● **Input**
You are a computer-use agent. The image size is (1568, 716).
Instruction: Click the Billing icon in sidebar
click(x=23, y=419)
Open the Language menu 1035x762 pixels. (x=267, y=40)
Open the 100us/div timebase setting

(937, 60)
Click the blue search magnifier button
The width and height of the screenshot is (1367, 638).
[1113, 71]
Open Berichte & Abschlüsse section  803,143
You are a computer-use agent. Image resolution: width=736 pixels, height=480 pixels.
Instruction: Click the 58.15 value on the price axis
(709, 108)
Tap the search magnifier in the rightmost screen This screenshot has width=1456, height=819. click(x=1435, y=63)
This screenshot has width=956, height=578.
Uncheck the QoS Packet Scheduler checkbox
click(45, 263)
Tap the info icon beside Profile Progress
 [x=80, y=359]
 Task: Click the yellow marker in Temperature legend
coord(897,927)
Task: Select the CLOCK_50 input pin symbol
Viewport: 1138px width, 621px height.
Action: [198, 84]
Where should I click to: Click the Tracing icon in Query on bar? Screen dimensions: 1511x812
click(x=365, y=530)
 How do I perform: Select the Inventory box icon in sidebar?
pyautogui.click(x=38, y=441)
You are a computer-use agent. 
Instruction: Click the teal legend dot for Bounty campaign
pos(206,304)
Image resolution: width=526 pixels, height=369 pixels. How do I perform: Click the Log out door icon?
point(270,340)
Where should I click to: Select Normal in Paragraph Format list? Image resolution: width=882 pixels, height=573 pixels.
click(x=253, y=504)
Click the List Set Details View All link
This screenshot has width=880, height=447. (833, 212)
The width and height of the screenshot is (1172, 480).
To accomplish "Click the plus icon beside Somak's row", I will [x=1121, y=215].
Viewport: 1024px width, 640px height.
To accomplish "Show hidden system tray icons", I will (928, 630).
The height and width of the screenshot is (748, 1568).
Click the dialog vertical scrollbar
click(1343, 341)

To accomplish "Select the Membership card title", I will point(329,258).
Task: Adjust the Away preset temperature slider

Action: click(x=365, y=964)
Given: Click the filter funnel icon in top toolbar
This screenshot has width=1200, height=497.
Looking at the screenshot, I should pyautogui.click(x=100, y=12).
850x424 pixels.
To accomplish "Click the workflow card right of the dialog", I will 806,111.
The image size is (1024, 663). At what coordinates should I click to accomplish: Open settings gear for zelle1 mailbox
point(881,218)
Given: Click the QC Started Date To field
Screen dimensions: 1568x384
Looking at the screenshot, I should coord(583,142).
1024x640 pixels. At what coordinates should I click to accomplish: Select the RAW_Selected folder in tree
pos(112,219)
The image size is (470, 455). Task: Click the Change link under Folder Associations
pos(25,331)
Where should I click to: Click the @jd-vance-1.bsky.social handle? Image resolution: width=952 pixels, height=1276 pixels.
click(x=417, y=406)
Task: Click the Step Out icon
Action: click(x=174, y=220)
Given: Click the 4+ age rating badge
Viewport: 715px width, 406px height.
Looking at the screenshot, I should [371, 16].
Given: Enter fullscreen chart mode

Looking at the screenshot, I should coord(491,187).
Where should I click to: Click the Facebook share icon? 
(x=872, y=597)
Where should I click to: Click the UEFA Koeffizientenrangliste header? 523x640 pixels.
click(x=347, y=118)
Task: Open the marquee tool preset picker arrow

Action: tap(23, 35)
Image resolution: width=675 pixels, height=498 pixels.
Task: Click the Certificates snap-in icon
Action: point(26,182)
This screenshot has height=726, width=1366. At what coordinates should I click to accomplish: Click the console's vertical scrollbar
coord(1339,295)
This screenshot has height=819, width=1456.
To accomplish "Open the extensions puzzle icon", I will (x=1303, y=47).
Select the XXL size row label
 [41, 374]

● **What you have to do**
Rename "sidebar" to "side panel" in every item above and give all the lines again, with everything else unchanged.

● **Written response**
You are a computer-use agent. The image size is (1568, 716).
Instruction: Click the Billing icon in side panel
click(x=23, y=419)
Open the Language menu 1035x762 pixels. (x=267, y=40)
Open the 100us/div timebase setting

(937, 60)
Click the blue search magnifier button
The width and height of the screenshot is (1367, 638).
[1113, 71]
Open Berichte & Abschlüsse section  803,143
You are a computer-use agent. Image resolution: width=736 pixels, height=480 pixels.
Instruction: Click the 58.15 value on the price axis
(709, 108)
Tap the search magnifier in the rightmost screen This screenshot has width=1456, height=819. click(x=1435, y=63)
This screenshot has width=956, height=578.
Uncheck the QoS Packet Scheduler checkbox
click(45, 263)
Tap the info icon beside Profile Progress
 [x=80, y=359]
 Task: Click the yellow marker in Temperature legend
coord(897,927)
Task: Select the CLOCK_50 input pin symbol
Viewport: 1138px width, 621px height.
Action: [198, 84]
Where should I click to: Click the Tracing icon in Query on bar? Screen dimensions: 1511x812
click(x=365, y=530)
 How do I perform: Select the Inventory box icon in side panel?
pyautogui.click(x=38, y=441)
You are a computer-use agent. 
Instruction: Click the teal legend dot for Bounty campaign
pos(206,304)
Image resolution: width=526 pixels, height=369 pixels. How do I perform: Click the Log out door icon?
point(270,340)
Where should I click to: Select Normal in Paragraph Format list? Image resolution: width=882 pixels, height=573 pixels.
click(x=253, y=504)
Click the List Set Details View All link
This screenshot has width=880, height=447. (833, 212)
The width and height of the screenshot is (1172, 480).
To accomplish "Click the plus icon beside Somak's row", I will [x=1121, y=215].
Viewport: 1024px width, 640px height.
To accomplish "Show hidden system tray icons", I will (928, 630).
The height and width of the screenshot is (748, 1568).
Click the dialog vertical scrollbar
click(1343, 341)

To accomplish "Select the Membership card title", I will point(329,258).
Task: Adjust the Away preset temperature slider

Action: click(x=365, y=964)
Given: Click the filter funnel icon in top toolbar
This screenshot has width=1200, height=497.
Looking at the screenshot, I should pyautogui.click(x=100, y=12).
850x424 pixels.
To accomplish "Click the workflow card right of the dialog", I will 806,111.
The image size is (1024, 663). At what coordinates should I click to accomplish: Open settings gear for zelle1 mailbox
point(881,218)
Given: Click the QC Started Date To field
Screen dimensions: 1568x384
Looking at the screenshot, I should coord(583,142).
1024x640 pixels. At what coordinates should I click to accomplish: Select the RAW_Selected folder in tree
pos(112,219)
The image size is (470, 455). Task: Click the Change link under Folder Associations
pos(25,331)
Where should I click to: Click the @jd-vance-1.bsky.social handle? Image resolution: width=952 pixels, height=1276 pixels.
click(x=417, y=406)
Task: Click the Step Out icon
Action: click(x=174, y=220)
Given: Click the 4+ age rating badge
Viewport: 715px width, 406px height.
Looking at the screenshot, I should [371, 16].
Given: Enter fullscreen chart mode

Looking at the screenshot, I should coord(491,187).
Where should I click to: Click the Facebook share icon? 
(x=872, y=597)
Where should I click to: Click the UEFA Koeffizientenrangliste header? 523x640 pixels.
click(x=347, y=118)
Task: Open the marquee tool preset picker arrow

Action: tap(23, 35)
Image resolution: width=675 pixels, height=498 pixels.
Task: Click the Certificates snap-in icon
Action: point(26,182)
This screenshot has height=726, width=1366. At what coordinates should I click to accomplish: Click the console's vertical scrollbar
coord(1339,295)
This screenshot has height=819, width=1456.
To accomplish "Open the extensions puzzle icon", I will (x=1303, y=47).
Select the XXL size row label
 [41, 374]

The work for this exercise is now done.